Donald Trump started as he meant to go on. A year ago, on Capitol Hill in Washington DC, the newly coined US president made an abrasive inauguration speech in the mold of his combative “America First” campaign promises. “Together we will make America strong again, we will make America wealthy again, we will make America proud again, we will make America safe again. And, yes, together we will make America great again,” was the message.
Then, of course, came the other sort of Trump bluster: the untruths about his less-than-massive inauguration crowd, followed by the coining of the Orwellian phrase “alternative facts.”
Over the course of 2017, the world became less and less surprised by the shoot-from-the-hip tweets, ignorance and aggression of the US leader. But for German political and business leaders, Mr. Trump’s first 12 months have presented a particularly steep learning curve and, at times, an emotional roller-coaster, as he set about dismantling international free-trade arrangements, of which Germany was one of the main beneficiaries.
Other nations quickly adapted to the style of the new inhabitant of the White House. Early in the year, the Saudis charmed the new president with a sword dance and some shrewd donations to charities associated with his daughter Ivanka. On his visit to Beijing, the Chinese shut down the Forbidden City in his honor. French President Emmanuel Macron left Mr. Trump spellbound with a big military parade in Paris followed by dinner at the top of the Eiffel Tower.
The mood among German politicians is largely one of resignation and resolve.
Such wooing left the Germans cold.

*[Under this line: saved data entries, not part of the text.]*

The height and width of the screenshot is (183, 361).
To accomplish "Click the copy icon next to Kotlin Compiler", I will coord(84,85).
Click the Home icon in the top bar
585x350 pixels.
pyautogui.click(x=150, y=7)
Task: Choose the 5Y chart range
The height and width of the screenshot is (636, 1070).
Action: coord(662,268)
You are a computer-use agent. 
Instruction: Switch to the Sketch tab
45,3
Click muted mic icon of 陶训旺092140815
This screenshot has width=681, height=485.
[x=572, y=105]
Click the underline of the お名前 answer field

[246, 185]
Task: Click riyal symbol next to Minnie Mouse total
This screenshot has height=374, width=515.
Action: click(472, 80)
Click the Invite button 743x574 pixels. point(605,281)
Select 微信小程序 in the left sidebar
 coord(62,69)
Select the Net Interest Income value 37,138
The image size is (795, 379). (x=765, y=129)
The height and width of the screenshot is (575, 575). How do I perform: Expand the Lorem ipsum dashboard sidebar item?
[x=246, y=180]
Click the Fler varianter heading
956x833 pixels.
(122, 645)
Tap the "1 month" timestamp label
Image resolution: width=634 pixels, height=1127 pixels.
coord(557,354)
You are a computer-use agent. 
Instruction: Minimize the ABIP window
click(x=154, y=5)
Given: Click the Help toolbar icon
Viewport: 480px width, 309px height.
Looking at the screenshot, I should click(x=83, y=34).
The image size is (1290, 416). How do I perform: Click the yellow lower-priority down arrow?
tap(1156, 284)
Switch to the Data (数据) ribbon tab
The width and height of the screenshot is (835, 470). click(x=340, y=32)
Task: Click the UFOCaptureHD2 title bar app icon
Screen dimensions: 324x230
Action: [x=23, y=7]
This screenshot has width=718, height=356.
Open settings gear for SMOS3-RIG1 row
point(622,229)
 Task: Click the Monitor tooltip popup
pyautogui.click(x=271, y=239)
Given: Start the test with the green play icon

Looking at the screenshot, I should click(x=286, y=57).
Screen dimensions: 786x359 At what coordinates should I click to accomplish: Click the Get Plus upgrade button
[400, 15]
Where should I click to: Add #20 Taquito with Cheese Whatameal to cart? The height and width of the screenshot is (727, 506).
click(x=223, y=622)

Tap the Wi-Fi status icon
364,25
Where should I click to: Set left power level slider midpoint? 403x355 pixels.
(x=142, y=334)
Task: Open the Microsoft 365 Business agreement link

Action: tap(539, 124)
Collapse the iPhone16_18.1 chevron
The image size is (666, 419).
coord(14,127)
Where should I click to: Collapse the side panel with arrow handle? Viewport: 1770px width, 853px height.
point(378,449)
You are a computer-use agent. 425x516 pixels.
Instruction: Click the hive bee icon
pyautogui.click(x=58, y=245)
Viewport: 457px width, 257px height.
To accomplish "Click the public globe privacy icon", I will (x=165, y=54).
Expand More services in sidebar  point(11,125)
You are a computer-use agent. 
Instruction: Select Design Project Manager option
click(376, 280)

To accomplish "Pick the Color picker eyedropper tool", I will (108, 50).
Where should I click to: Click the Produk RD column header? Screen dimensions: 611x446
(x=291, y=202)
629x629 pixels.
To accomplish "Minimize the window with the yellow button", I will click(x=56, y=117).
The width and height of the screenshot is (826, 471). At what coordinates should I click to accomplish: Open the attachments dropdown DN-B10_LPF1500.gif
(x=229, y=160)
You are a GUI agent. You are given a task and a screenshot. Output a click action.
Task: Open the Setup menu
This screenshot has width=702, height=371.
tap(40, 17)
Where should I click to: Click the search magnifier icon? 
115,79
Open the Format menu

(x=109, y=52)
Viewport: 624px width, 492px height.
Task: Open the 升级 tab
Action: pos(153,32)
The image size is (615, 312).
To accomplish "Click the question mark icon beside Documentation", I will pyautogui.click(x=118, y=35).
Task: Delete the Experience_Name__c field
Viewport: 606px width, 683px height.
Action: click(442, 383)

Mr. Trump is fond of sycophancy and spectacle, hardly the German way. And the president is no fan of Berlin’s sober, pragmatic methods, nor Angela Merkel’s cautious and rather distant personal style. To make things worse, soon after Mr. Trump was elected, the American press declared the German chancellor the new “leader of the free world”: just the kind of snub that Mr. Trump tends not to forget.
In diplomatic terms, the first year of the Trump administration has left German-American relations in the deep freeze. Cooperation continues in many areas: diplomats work together and talks are held in a constructive atmosphere. But the Washington end of relations is shrouded in mystery. No one really knows what Mr. Trump thinks, or how decisions are made. Even his closest colleagues are unsure about their mercurial, tantrum-prone boss.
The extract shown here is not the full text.